§ GIVEN REQUEST: Could you copy the listing word for word, from its opening line through the line that contains "Looking at the screenshot, I should click(251, 128).", including both of those lines?

§ DATA LISTING:
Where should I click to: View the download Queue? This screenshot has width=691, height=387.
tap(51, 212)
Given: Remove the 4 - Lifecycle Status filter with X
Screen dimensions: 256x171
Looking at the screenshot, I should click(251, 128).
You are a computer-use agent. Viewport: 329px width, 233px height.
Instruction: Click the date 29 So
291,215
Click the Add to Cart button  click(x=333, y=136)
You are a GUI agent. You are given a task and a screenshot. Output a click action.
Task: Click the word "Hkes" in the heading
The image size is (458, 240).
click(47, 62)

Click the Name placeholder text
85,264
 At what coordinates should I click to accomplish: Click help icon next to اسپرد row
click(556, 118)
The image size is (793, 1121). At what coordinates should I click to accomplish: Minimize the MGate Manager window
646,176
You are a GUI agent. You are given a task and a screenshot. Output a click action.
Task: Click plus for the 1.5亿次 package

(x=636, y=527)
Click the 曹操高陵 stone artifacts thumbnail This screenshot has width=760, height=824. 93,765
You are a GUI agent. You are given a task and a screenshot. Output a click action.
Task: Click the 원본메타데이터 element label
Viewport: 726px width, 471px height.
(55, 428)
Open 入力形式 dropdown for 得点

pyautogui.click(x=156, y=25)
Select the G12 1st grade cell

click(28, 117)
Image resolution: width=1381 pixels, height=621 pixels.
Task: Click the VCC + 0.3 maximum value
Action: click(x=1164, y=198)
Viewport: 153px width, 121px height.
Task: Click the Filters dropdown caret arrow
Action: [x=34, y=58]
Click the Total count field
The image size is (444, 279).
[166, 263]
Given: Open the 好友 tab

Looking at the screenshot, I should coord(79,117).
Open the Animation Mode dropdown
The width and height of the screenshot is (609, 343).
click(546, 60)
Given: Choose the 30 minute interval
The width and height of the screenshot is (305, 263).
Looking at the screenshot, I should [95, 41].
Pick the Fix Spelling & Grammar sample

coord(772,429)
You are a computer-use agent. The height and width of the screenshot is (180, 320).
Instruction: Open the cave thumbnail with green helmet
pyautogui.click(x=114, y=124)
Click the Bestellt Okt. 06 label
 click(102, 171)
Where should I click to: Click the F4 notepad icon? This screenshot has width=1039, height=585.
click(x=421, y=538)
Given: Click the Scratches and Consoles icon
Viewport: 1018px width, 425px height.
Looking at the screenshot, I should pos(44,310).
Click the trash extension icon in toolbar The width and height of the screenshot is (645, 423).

§ TASK RESPONSE:
Where should I click to: View the download Queue? This screenshot has width=691, height=387.
tap(51, 212)
Given: Remove the 4 - Lifecycle Status filter with X
Screen dimensions: 256x171
Looking at the screenshot, I should click(251, 128).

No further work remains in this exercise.